To counter China’s power the US — under President Joe Biden and before him Donald Trump — is turning to India, a nation reviled by their predecessor, Nixon, as “repulsive” and ridiculed with racist and sexual vulgarities.
Decades later as the effects of Kissinger’s China diplomacy haunt the US, Trump had India declared a major defence partner of the US and the bookend with it of democracies in the Indo-Pacific.
Biden has moved the strategic cooperation further making cooperation with India a priority for his administration as it confronts China’s aggressive behaviour from the Himalayas to the South China Sea and beyond.
After their meeting in Washington in September, they said that because of the “growing strategic convergence, President Biden and Prime Minister Modi resolved to advance the US-India Comprehensive Global Strategic Partnership”.
The world has also changed in other ways.
When the Cold War raged in 1971 with the Soviet Union and the US as the main protagonists, Moscow and Beijing were at loggerheads ideologically and were coming off prolonged border clashes in 1969.
The US was trying to pull China into its orbit to counter the Soviet Union.
The Soviet Union’s rift with China was a factor in propelling Moscow towards close ties with India.
India and the Soviet Union had signed the Treaty of Friendship, Peace and Cooperation in 1971, which stopped just short of an overt military pact.
It said that if either of them was attacked they “shall immediately enter into mutual consultations in order to remove such threat and to take appropriate effective measures to ensure peace and the security of their countries”.
Moscow was the main provider of arms to New Delhi mostly on concessional terms based on rupee trade for then-foreign exchange starved India.
Now China is closer to the Soviet Union’s successor, Russia, drawn by their mutual antipathy towards the US.
India, on the other hand, is drawing away from Russia and moving closer to the US and the West, the residual military purchases and joint manufacturing notwithstanding.
Economically, too, India and the US see the benefits from cooperation, while India’s move away from its vaunted pseudo-socialism has paid dividends.

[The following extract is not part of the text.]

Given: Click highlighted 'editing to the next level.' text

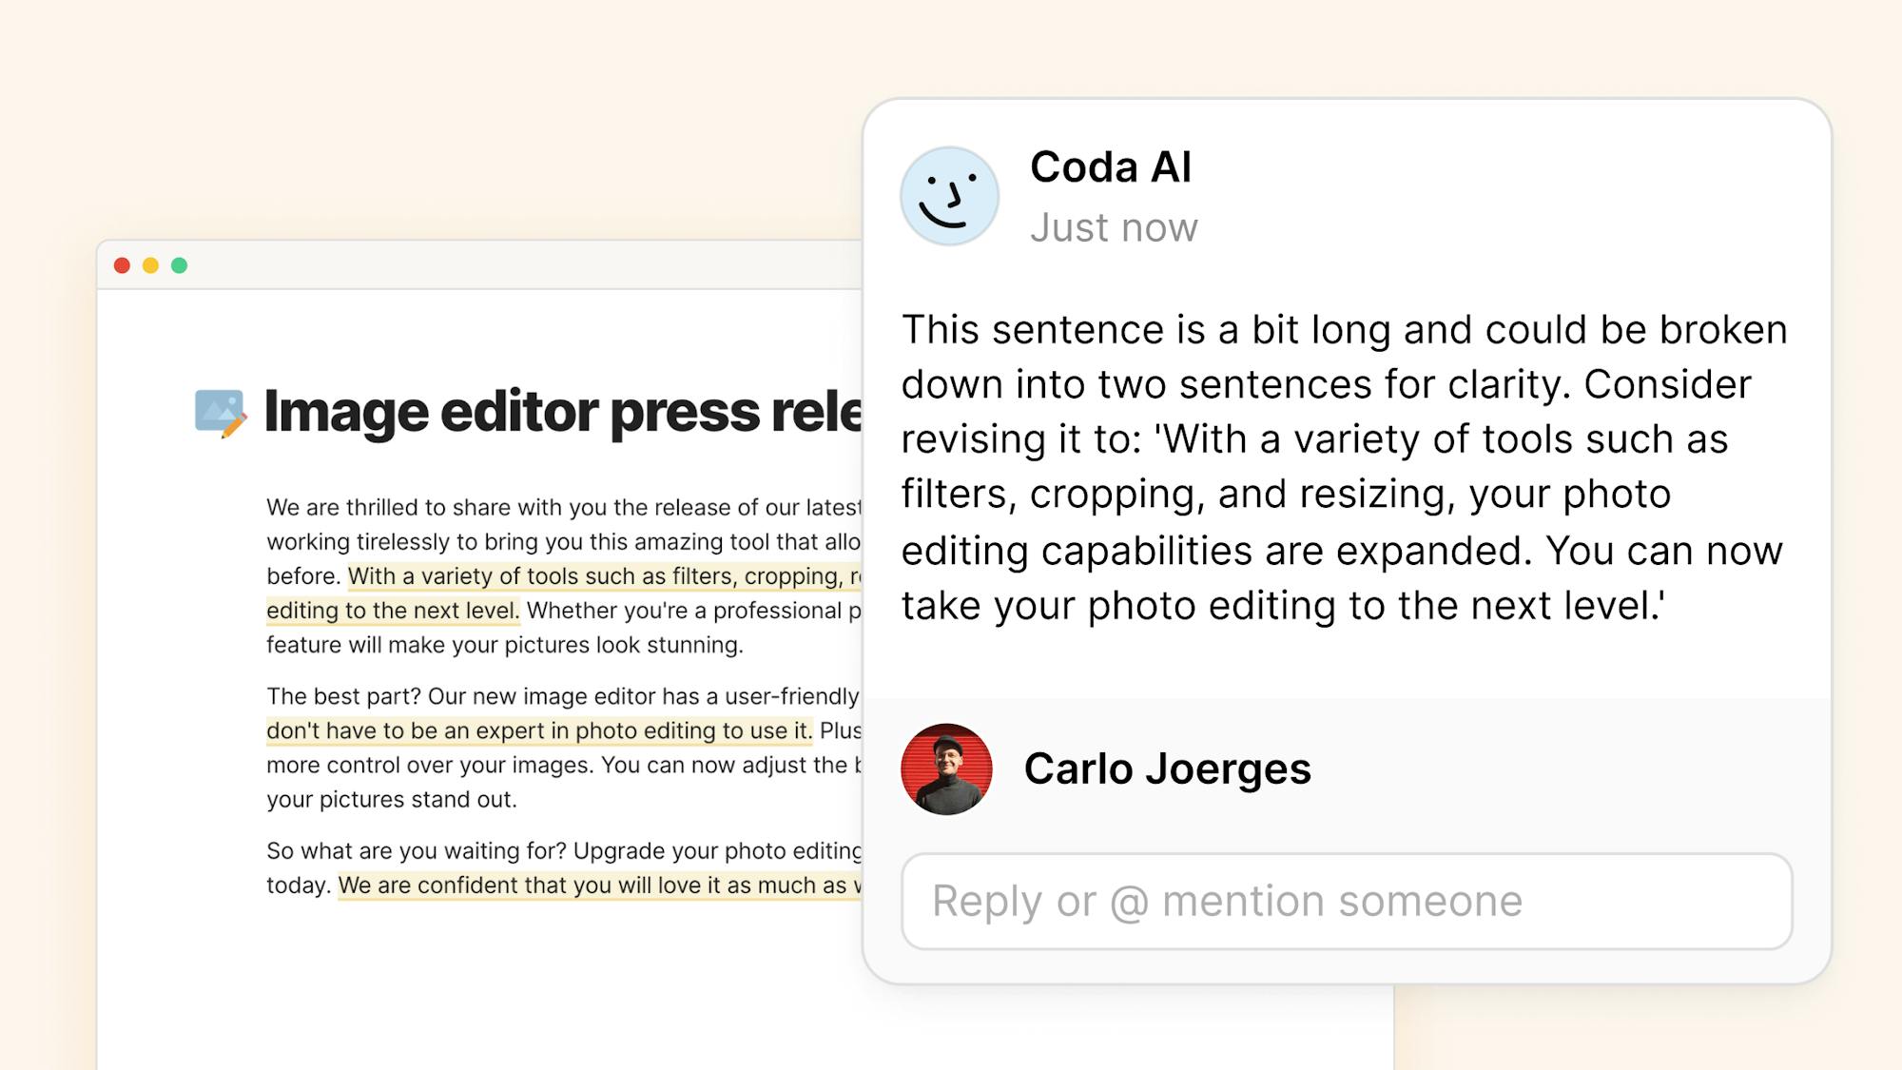Looking at the screenshot, I should click(x=393, y=611).
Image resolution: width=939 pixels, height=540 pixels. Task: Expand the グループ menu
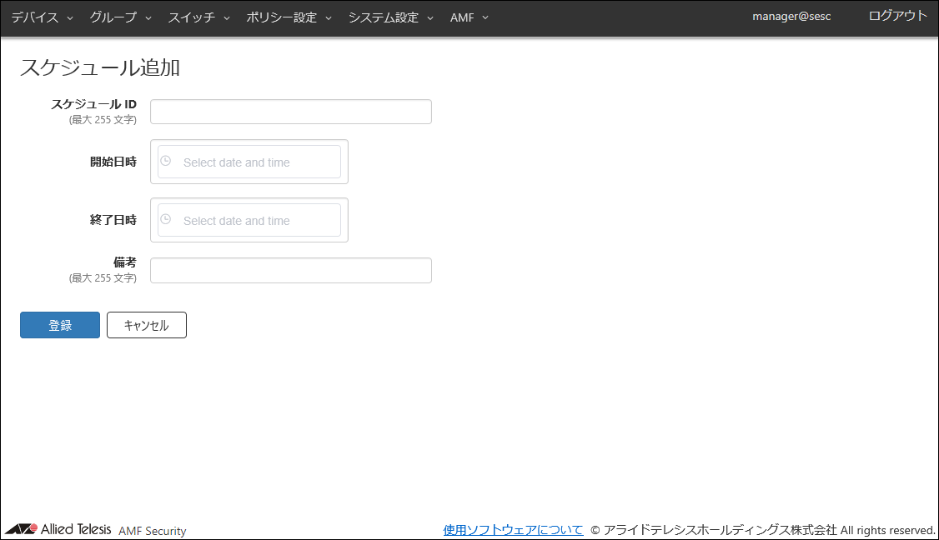pos(120,18)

While India pushes its Make In India agenda, the US sees value in diversifying its supply chain on mutually beneficial terms having seen the results of its over-reliance on China during the Covid-19 crisis.
The US has unequivocally backed India during the clashes with China.
The US and India have made several agreements on defence and strategic matters, including the Logistics Exchange Memorandum of Agreement (LEMOA), Communications, Compatibility and Security Agreement (COMCASA), and the Industrial Security Agreement (ISA) and are working towards interoperability of their militaries.
But in the 1970s India’s brand of Non-Alignment with a pro-Soviet tilt would have made any cooperation with the US unlikely, nor would the US attraction to dictators like Pakistan’s generals.
India, too, has paid its own price for the Soviet-branded Non-Alignment in economic terms, which in turn has impacted its strategic and diplomatic standing.
In “The Blood Telegram”, which got its name from the US Consul General Archer Blood who endorsed their stand, the diplomats witnessing the genocide said they “fervently hope that our true and lasting interests here can be defined and our policies redirected in order to salvage our nation’s position as a moral leader of the free world”.
Fifty years later, Biden may be trying to do just that even as the US pays its price for Kissinger’s realpolitik folly.